### Source material ###

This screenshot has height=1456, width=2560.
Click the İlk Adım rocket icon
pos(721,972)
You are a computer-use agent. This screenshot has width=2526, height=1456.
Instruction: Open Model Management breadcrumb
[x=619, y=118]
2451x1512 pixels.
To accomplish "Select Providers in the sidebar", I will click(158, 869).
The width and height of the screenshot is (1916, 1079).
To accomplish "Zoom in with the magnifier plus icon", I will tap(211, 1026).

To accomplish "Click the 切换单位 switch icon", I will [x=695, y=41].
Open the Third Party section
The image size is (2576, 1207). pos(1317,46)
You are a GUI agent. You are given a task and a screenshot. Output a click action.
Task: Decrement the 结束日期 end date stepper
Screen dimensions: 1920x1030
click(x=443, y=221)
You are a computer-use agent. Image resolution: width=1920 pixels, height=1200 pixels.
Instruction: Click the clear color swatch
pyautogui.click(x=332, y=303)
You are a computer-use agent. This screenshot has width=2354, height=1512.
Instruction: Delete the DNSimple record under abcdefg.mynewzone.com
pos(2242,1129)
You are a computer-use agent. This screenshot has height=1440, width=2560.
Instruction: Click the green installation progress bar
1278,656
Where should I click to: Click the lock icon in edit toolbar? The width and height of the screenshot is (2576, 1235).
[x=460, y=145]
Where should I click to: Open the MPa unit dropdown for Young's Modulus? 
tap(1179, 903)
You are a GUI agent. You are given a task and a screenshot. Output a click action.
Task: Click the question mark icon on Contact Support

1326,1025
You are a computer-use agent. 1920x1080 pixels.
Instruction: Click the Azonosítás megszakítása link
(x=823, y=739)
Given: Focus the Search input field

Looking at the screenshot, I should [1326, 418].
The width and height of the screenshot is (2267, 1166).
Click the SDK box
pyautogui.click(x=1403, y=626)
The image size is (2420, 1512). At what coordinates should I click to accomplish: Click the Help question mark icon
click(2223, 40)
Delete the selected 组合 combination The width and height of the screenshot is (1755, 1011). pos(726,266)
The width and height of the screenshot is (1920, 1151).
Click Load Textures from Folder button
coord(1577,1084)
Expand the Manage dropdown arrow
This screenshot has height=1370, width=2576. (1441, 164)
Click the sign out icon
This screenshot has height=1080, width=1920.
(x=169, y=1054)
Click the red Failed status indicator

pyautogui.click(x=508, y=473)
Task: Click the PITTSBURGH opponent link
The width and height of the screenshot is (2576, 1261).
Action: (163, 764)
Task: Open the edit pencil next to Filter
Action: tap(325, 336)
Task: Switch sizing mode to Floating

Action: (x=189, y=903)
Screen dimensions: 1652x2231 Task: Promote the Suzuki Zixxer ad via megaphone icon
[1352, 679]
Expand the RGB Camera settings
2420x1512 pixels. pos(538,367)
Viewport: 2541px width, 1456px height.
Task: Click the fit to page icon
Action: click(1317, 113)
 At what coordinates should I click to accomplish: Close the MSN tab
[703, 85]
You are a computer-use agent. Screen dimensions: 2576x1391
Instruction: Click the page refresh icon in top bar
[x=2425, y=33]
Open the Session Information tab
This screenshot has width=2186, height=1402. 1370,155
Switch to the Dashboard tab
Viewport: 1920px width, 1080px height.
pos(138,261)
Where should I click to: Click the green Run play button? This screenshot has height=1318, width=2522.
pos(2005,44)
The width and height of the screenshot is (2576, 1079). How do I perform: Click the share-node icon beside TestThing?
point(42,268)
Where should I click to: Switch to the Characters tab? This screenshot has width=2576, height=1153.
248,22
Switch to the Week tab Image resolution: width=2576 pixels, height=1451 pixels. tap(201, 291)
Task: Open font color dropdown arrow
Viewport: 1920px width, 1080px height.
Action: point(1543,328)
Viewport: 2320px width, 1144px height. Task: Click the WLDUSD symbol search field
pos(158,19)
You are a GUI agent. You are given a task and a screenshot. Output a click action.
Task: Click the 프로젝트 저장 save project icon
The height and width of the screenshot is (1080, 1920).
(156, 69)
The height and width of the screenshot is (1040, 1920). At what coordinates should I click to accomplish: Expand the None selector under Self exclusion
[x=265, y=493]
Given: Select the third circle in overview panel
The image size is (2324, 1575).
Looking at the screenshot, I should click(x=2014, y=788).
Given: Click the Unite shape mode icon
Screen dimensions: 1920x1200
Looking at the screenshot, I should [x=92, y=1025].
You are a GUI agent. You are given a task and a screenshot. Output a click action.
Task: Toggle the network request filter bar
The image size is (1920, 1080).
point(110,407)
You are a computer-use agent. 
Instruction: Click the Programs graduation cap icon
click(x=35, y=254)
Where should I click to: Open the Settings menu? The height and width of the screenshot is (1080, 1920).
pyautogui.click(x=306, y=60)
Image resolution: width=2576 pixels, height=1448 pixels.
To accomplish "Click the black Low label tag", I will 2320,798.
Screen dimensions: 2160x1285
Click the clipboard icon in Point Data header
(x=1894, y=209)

###

▸ **Task instructions**: Take every line above where "will" appears and copy it.

▸ **Answer section**:
To accomplish "Select Providers in the sidebar", I will click(158, 869).
To accomplish "Zoom in with the magnifier plus icon", I will tap(211, 1026).
To accomplish "Click the 切换单位 switch icon", I will [x=695, y=41].
To accomplish "Click the black Low label tag", I will 2320,798.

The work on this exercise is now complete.